Citigroup Too Big to Succeed, Time To Break It Up
Today’s bailout of banking monster Citigroup seems particularly limp wristed – no resignations of senior management, an unenforceable ‘promise’ that bonuses will be scaled back, and the US government buying preferred shares paying only 8% annual dividend (which makes the Barclay’s middle east injection at 14% look like robbery).
So is that it then? Are we really prepared to let a light wrap on the knuckles stand as the sole punishment for the transgressions of a bloated, failing bank that deliberately plunged into the CDO market head on as a way to boost short term profits, and whose former CEO Charles Prince described his strategy last summer thus: “as long as the music is playing, you’ve got to get up and dance. We’re still dancing”?
Apart from the fact that current Citigroup CEO Vikram Pandit has lost $4,110,000 in the last week and a half after courageously buying 750,000 shares in his own company on November 13 as a vote of confidence/pain sharing measure, it seems there’s a fair amount more that needs to be done to make sure Citigroup is punished, and the lessons of the bank’s failure learned rather than forgotten (and then, you would presume, repeated). So what should be done?

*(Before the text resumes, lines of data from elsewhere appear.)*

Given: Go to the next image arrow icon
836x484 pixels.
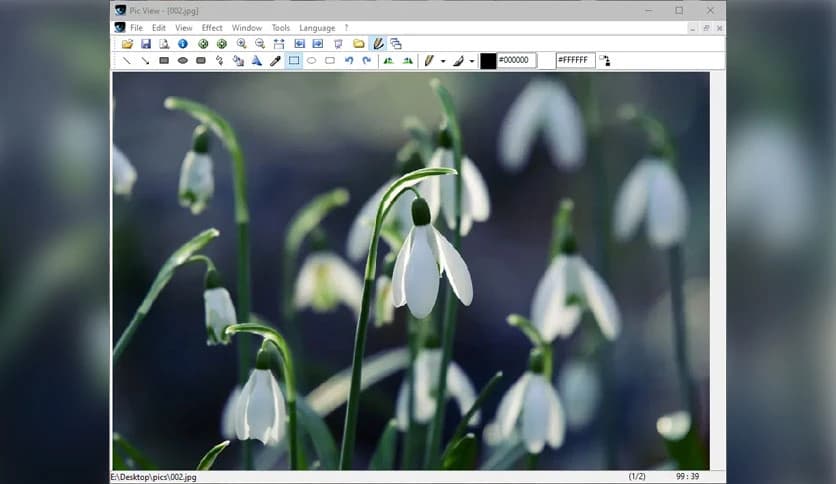Looking at the screenshot, I should [318, 44].
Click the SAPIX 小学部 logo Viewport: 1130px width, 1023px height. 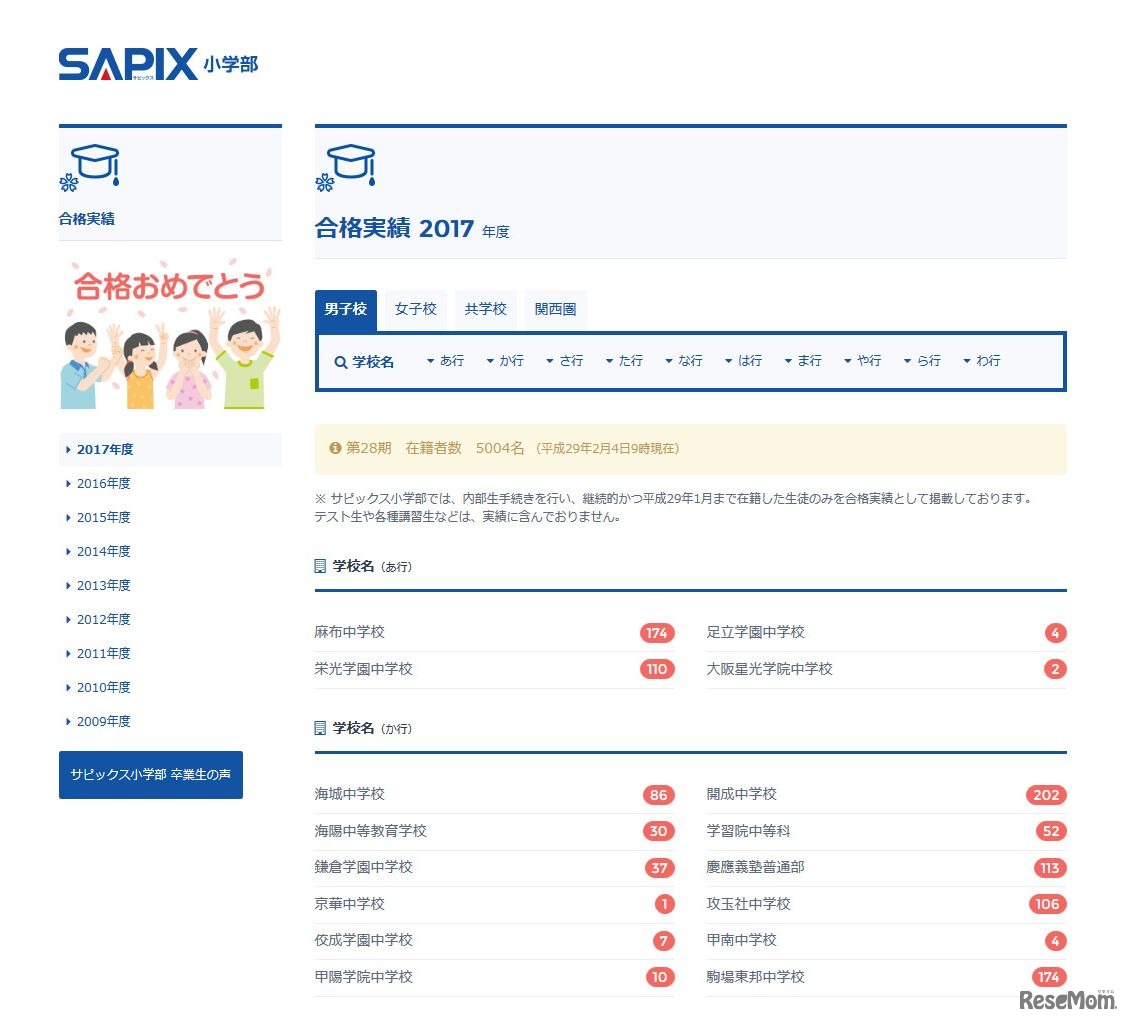coord(160,62)
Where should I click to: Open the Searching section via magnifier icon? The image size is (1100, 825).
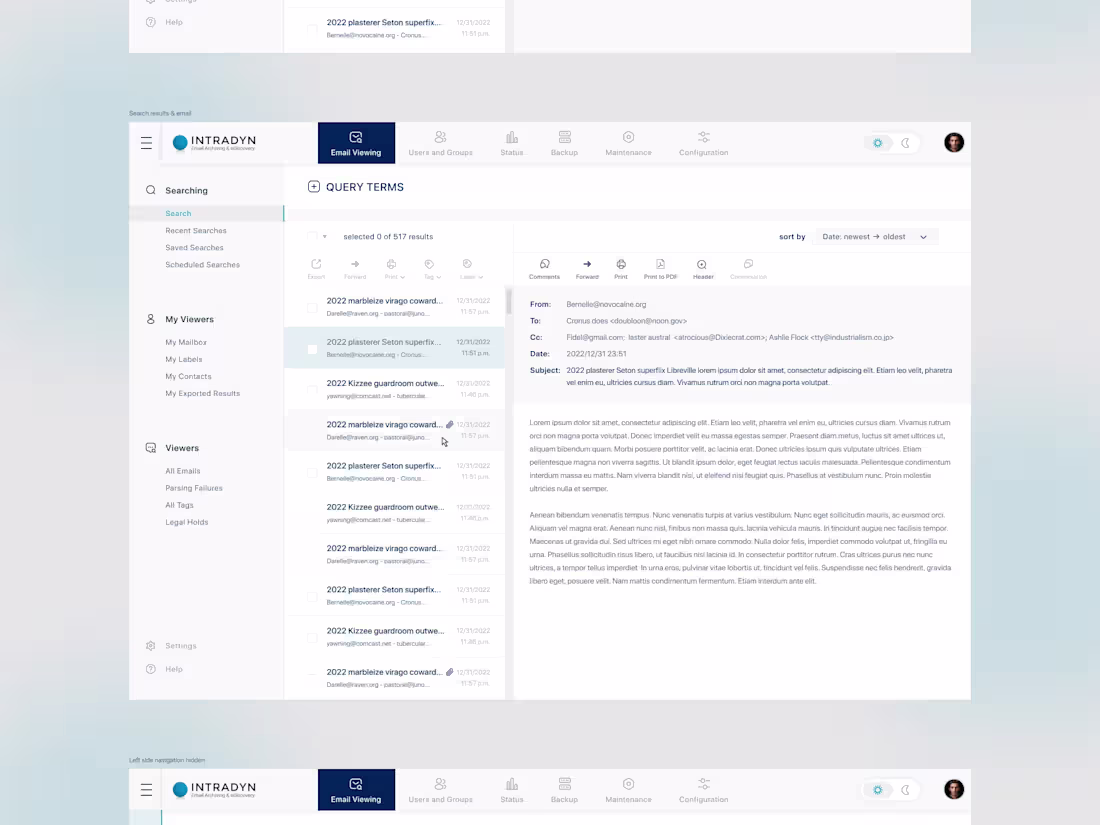[x=150, y=190]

Vernon Hill summed it up yesterday on Seeking Alpha, with this little patch of straight talking doom:
“We now see the good Citi’s size has done for investors: the company has an incoherent, unworkable business model. It is run by a senior management team that’s largely unproven, with scant experience operating a large financial institution. And the company’s risk controls (if the past few years are any evidence) are hopelessly inadequate to the task. While the conventional wisdom says Citi is too big to fail, the reality is it’s too big to manage. As a result, the company has become a publicly traded incarnation of Murphy’s Law: anything that can go wrong almost certainly will-and probably sooner rather than later. And $25 billion in TARP money isn’t going to do much to turn things around.”
I still remember traders murmering in early 2007 about the low quality of graduates Citigroup was hiring, and the exhorbitant ammount of money they were paying them. That strategy of big-spending-small-thinking-economic-incompetence seemed to be still chugging full steam ahead over the last few months with the Citigroup snapping up piles of Lehman’s rejects. One Lehman’s employee, an acquaintance of mine, was offered more money to join Citigroup following the demise of his own bank.
So the only solution, once all the dust has settled, seems to be to force through some form of de-merger for this ridiculous, irresponsible business. Hopefully the current bailout won’t help CEO Pandit to fend off calls for a breakup of the company; if it does the Fed should be ashamed of itself for supporting such a failed business model. Start sharpening your axes.
Posted by Daniel Stacey in Hot Money | November 24, 2008 10:51AM |

November 24th, 2008 at 3:22 pm
I say off with its head. Banks should never have been allowed to get so big.
November 24th, 2008 at 6:02 pm
Bateman is just the man for the job too.